Directions
Whichever lines of the material contain "computer", copy each of them.

-- Data for this exercise follows --

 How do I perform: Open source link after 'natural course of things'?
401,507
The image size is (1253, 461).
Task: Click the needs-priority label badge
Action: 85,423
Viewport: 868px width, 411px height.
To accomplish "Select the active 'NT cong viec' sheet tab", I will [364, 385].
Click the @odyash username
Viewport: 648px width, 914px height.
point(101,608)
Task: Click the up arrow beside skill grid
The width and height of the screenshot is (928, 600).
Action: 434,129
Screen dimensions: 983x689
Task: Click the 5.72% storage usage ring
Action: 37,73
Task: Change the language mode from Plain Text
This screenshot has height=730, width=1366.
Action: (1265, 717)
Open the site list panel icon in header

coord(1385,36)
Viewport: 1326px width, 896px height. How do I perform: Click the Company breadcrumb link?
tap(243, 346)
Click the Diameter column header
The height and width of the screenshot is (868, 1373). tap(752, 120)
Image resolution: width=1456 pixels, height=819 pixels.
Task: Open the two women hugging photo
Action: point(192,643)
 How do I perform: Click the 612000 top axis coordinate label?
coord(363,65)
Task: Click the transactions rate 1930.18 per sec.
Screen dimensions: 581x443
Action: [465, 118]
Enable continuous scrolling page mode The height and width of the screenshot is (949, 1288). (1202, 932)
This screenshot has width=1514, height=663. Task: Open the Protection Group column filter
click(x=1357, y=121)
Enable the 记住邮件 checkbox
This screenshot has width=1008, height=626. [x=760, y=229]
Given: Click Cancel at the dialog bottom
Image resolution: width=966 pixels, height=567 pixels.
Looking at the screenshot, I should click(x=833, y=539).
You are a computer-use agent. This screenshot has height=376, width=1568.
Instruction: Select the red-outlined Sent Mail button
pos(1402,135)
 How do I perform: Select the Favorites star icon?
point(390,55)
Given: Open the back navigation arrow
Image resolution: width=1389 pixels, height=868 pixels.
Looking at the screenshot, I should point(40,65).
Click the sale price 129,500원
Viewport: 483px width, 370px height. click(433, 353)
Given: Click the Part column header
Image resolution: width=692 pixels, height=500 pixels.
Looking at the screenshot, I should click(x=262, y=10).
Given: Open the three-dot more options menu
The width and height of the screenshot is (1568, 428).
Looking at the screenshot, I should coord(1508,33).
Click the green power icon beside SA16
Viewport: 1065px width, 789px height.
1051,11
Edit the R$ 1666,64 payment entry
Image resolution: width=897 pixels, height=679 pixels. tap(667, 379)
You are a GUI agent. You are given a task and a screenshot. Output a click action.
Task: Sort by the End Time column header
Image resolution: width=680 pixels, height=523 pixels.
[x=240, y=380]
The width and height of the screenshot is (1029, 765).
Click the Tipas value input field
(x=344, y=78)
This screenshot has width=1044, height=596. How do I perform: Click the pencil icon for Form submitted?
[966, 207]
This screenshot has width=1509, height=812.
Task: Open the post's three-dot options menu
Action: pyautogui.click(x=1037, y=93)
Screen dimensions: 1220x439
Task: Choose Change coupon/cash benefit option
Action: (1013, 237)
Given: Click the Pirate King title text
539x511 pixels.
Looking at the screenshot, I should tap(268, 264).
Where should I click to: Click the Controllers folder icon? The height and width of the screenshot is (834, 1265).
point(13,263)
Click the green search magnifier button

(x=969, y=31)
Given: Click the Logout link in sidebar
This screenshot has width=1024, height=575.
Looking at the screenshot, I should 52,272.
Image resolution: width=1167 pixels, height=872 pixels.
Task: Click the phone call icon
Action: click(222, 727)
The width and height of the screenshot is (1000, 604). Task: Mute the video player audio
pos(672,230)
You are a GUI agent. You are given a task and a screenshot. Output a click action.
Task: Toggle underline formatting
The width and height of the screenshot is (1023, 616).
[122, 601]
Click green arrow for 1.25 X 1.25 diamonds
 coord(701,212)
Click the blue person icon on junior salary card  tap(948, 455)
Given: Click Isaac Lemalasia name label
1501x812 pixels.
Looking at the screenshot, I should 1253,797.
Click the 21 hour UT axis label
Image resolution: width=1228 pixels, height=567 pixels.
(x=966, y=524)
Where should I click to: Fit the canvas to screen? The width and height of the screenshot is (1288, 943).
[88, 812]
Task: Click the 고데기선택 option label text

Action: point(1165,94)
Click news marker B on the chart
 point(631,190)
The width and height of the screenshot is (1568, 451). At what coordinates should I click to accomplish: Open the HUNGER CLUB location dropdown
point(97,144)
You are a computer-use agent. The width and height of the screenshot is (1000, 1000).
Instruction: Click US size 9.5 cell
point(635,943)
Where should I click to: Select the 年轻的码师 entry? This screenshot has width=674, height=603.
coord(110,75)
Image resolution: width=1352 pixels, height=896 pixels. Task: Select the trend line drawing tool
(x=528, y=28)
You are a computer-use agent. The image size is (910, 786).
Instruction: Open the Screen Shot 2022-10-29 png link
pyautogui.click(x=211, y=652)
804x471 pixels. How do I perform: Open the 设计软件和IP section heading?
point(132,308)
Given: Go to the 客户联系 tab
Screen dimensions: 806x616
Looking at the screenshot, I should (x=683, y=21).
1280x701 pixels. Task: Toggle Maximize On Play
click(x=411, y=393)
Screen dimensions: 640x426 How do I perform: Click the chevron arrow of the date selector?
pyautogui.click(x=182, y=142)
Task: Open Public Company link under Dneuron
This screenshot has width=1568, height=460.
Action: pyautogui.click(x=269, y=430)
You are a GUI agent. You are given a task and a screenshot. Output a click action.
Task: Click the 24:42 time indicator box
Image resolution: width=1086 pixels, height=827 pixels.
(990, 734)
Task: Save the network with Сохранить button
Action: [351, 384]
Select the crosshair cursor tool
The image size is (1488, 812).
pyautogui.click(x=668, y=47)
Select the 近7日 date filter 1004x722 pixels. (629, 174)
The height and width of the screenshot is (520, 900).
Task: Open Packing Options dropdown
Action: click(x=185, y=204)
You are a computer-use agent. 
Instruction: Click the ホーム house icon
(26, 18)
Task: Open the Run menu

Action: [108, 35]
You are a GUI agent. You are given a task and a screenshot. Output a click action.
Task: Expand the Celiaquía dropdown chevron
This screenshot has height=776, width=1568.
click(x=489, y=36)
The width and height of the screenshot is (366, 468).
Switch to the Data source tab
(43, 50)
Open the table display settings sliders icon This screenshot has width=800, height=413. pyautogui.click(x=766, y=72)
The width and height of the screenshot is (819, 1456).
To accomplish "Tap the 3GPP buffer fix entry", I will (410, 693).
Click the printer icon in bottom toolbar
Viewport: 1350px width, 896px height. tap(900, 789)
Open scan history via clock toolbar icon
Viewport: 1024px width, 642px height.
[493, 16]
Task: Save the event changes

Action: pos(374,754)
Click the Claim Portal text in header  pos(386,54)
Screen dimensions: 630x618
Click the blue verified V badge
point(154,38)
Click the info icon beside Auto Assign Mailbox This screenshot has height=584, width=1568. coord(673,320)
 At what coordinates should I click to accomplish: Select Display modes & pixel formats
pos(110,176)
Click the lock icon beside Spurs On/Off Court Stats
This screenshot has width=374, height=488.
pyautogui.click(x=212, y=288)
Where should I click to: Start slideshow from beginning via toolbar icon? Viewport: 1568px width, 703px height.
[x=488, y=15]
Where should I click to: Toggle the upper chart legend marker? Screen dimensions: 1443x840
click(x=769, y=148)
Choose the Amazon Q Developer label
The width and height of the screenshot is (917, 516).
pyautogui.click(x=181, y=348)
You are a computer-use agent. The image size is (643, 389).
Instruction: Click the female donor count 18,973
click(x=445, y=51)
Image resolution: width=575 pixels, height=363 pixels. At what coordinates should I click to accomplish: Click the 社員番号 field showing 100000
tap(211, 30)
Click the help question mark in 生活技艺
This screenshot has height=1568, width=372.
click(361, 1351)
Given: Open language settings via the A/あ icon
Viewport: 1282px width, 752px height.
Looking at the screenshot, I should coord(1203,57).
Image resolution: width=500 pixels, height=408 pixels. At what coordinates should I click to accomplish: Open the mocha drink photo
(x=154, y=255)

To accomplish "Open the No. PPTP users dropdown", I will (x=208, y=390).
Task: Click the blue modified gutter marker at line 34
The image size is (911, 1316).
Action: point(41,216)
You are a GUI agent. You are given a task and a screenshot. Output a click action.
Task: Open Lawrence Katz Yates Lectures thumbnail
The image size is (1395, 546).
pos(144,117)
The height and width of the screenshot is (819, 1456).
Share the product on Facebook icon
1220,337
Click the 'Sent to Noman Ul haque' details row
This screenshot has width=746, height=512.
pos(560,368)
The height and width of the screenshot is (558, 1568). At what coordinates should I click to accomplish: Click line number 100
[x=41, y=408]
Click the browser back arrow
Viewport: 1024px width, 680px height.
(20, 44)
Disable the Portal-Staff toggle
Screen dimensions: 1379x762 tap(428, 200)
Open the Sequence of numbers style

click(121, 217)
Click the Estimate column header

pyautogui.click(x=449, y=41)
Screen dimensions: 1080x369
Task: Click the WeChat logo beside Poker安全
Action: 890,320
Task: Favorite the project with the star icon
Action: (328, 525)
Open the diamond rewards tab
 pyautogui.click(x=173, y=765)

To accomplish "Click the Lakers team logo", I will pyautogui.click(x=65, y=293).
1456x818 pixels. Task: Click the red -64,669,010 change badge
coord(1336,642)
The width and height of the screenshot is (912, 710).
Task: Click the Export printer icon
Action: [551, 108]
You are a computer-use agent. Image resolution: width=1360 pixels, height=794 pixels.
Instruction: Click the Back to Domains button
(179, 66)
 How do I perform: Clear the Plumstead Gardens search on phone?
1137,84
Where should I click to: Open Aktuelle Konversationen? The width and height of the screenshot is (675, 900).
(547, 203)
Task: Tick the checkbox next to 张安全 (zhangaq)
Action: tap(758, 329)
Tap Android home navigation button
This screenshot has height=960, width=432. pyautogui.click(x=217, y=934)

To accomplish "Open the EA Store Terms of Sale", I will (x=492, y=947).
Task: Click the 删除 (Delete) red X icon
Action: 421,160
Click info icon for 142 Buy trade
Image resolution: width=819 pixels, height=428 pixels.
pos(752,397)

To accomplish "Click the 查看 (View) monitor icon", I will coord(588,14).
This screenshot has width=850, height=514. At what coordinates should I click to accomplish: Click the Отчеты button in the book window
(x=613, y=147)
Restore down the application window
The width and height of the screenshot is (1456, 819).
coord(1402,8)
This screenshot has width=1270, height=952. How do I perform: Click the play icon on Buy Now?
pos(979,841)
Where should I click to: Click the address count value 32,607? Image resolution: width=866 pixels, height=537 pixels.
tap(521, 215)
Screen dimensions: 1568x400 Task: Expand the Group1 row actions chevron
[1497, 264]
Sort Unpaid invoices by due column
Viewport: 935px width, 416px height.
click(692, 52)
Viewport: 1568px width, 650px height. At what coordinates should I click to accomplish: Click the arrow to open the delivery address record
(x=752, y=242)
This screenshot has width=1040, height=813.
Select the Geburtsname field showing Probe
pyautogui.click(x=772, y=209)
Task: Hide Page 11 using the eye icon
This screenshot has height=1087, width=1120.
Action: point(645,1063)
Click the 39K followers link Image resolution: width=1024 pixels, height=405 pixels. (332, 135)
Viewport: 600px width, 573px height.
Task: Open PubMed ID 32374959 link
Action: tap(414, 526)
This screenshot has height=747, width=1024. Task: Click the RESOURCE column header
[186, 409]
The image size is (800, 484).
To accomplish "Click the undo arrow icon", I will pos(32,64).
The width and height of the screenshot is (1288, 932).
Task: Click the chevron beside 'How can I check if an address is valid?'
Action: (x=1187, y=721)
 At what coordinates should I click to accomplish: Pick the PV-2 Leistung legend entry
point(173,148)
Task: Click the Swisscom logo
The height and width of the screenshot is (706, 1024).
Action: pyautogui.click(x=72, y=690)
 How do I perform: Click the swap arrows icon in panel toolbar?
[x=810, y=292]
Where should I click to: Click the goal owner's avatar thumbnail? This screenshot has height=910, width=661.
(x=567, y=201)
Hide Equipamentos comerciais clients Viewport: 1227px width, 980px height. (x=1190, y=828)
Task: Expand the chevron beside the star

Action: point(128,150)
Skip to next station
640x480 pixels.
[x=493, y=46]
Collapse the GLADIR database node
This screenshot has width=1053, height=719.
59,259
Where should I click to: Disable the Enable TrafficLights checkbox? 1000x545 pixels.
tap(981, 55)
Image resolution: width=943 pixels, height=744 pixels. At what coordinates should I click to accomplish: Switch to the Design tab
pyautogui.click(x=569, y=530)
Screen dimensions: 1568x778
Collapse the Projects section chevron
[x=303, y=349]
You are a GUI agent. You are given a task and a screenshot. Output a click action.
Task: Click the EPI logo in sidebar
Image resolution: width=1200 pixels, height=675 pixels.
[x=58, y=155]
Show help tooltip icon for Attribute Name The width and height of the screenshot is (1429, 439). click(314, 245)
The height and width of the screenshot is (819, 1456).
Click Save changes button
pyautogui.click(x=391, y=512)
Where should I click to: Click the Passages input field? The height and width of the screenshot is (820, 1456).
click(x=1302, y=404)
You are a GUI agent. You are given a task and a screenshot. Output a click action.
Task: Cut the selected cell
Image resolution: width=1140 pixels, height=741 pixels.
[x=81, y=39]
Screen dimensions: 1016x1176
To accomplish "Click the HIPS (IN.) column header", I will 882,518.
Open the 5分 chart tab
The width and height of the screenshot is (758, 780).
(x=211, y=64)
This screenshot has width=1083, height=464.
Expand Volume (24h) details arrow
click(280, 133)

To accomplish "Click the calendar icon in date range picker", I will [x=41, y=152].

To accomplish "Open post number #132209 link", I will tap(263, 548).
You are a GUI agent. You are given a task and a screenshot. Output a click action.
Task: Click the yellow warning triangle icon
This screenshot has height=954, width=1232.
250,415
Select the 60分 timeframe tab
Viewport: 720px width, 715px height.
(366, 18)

-- Data for this exercise concluded --

Solution
You are a computer-use agent. This screenshot has height=376, width=1568.
You are a computer-use agent. The width and height of the screenshot is (1000, 1000).
You are a computer-use agent. The image size is (910, 786).
You are a computer-use agent. 
You are a computer-use agent. The image size is (643, 389).
You are a computer-use agent. Image resolution: width=1360 pixels, height=794 pixels.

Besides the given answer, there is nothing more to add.